◆ **GIVEN TEXT**
----------

Low-income women are particularly hard hit by the tampon tax. Intersectionality considers the ways in which different forms of oppression—based on race, class, gender, or socioeconomic status—can overlap and uniquely disadvantage individuals with multiple subordinate-group identities. Low-income women often have to borrow sanitary supplies from others or simply go without them. In an email exchange with Princeton Students for Gender Equlity, a student, reflecting on the recent pilot program, wrote “As a low-income and self-supporting student, I’ve often had to make very sacrificial choices regarding my budget, and once or twice I’ve found myself without pads or tampons a few days before I’ve gotten paid…Thankfully, I’ve had pretty amazing [friends] in my life who have given me some sanitary products, but there’s an amount of shame involved in that… ” The pilot program in Frist was an important step toward ameliorating the gender imbalance regarding access to sanitary products. USG collected data about the number of pads and tampons used by students and received nearly 1,000 responses in support of a free menstrual products program. In the coming days, USG will share its findings and feedback from the pilot with administrators and campus offices through the University Student Life Committee. Hopefully, this push will result in improved accessibility to menstrual products throughout our campus.

----------

◆ **GIVEN INFORMATION**
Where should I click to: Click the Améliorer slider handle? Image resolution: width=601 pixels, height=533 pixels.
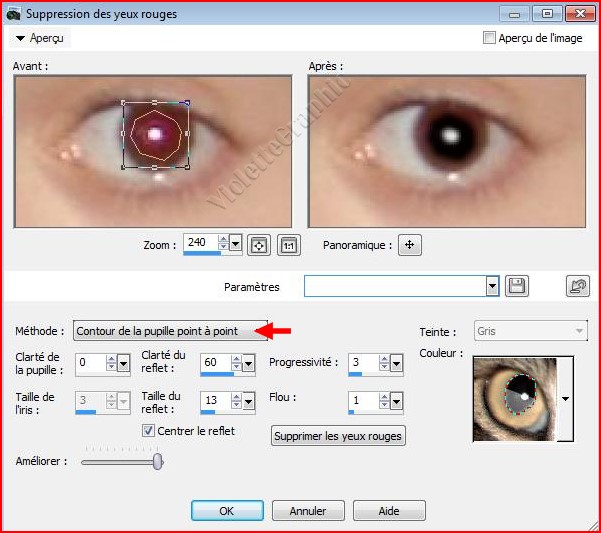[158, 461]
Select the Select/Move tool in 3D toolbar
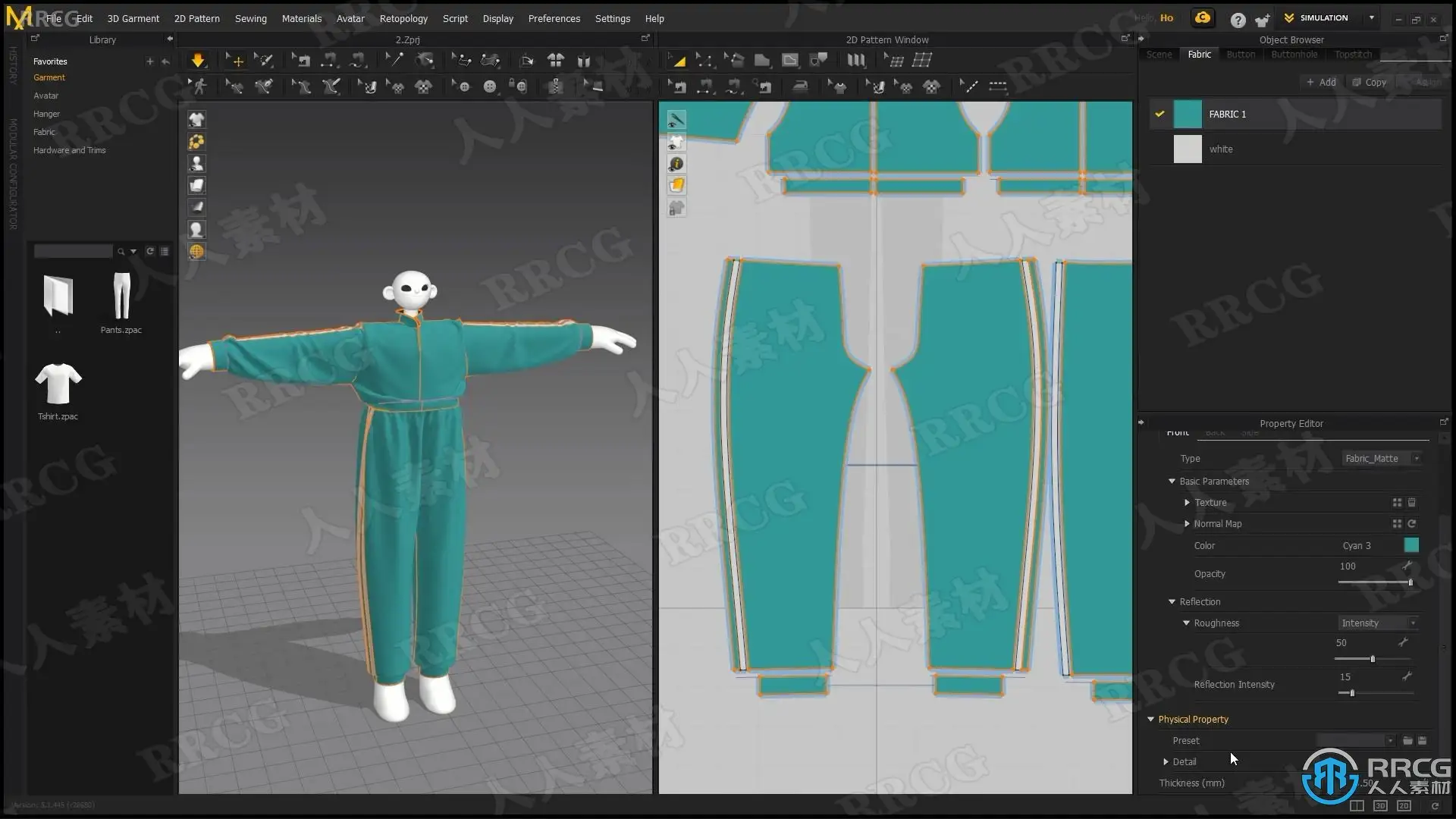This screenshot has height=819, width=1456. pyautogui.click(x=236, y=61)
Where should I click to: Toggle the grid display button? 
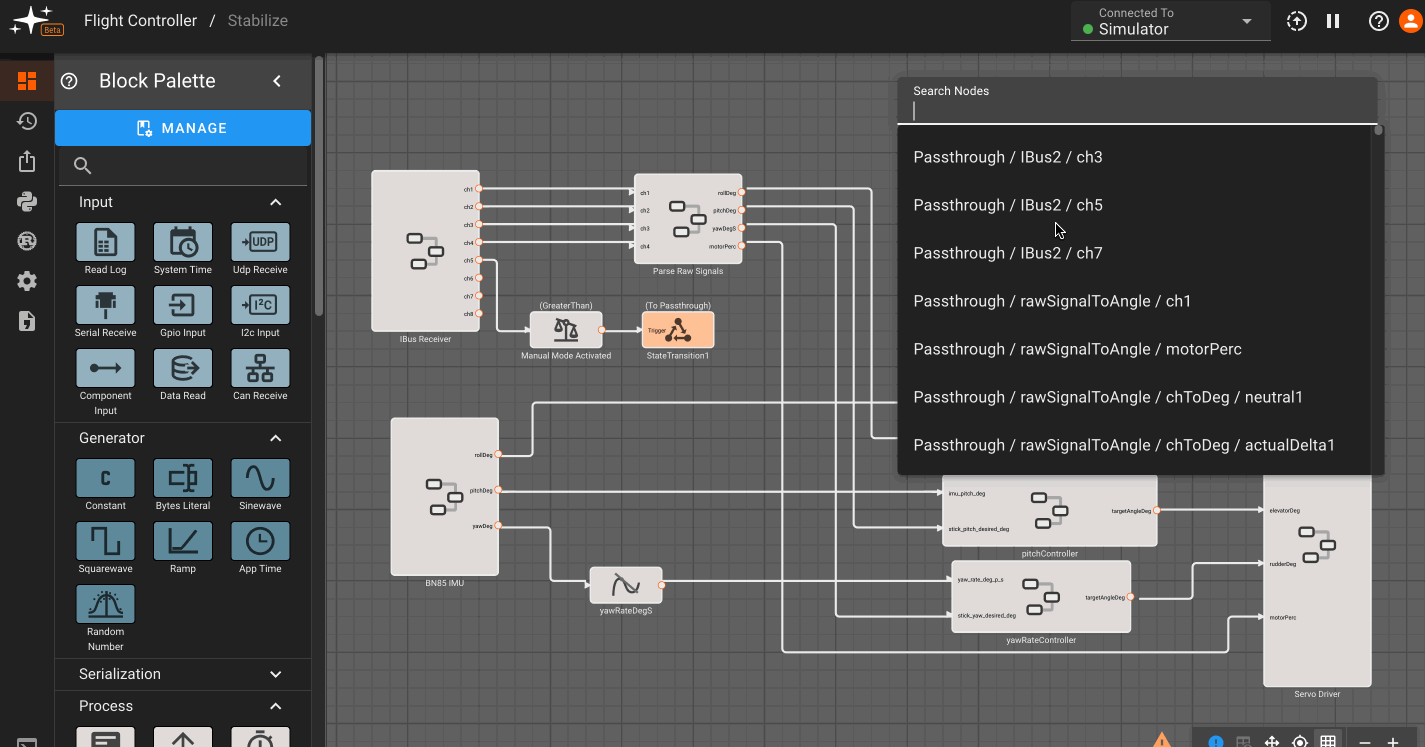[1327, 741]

----------

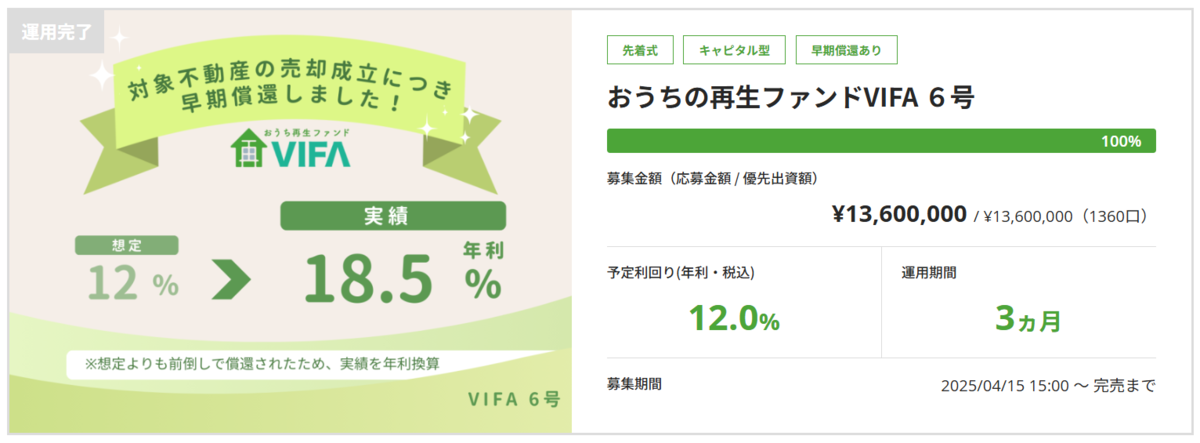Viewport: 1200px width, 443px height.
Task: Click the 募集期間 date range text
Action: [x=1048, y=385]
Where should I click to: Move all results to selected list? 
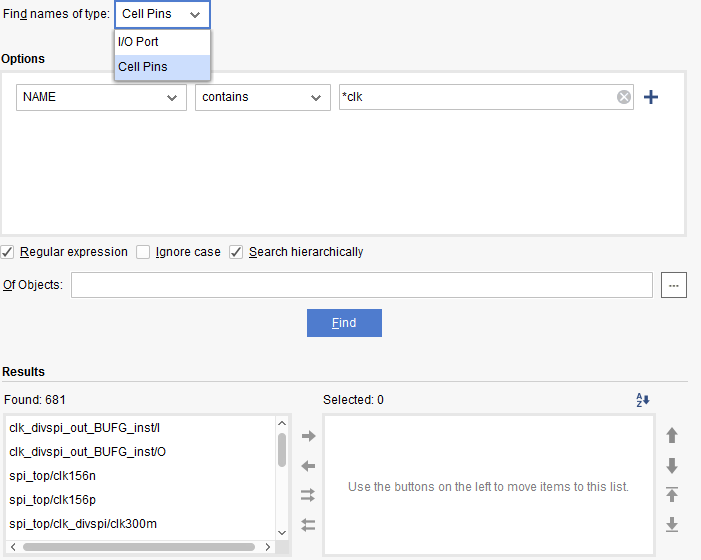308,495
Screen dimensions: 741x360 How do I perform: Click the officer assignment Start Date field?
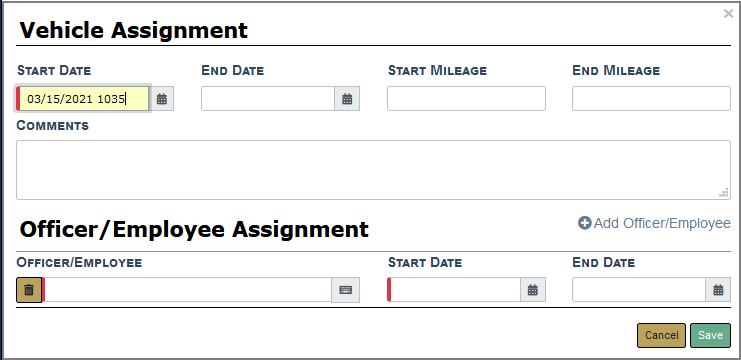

----------

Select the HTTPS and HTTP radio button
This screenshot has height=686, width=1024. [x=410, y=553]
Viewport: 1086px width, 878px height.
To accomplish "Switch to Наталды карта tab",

----------

◆ **TASKS AND EXERCISES**
• a. In the piece on the tampon tax, about how many responses did USG get in support of a free menstrual products program?
• b. Resume the piece on the tampon tax, starting right after its last sentence.
The listing isn't needed for what follows.

◆ **EXPECTED ANSWERS**
• a. Nearly 1,000.

• b.
The Menstruation Celebration and the Frist pilot program represent a critical new lens through which to consider gender equality. Ultimately, how can we hope for the eradication of the wage gap or equal political representation in a world where merely exposing a tampon makes a woman appear to be less competent? Through hosting this Menstruation Celebration, students at Princeton have brought attention and new understanding to the role of menstruation in gender perception. They have also highlighted the need to normalize menstruation if we are to move beyond uninformed gender stereotypes and ill-conceived government policies, such as the luxury tax on sanitary products. Sometimes by taking on the most basic taboos and misconceptions, there are outsized gains to be achieved. While the Menstruation Celebration may appear on a surface level to be about games, snacks and fun, its mission is deeply serious: where something as basic as menstruation can lead to perceptions of inadequacy and lack of competence, tackling gender disparity at this level is critical to achieving equality on a broader scale.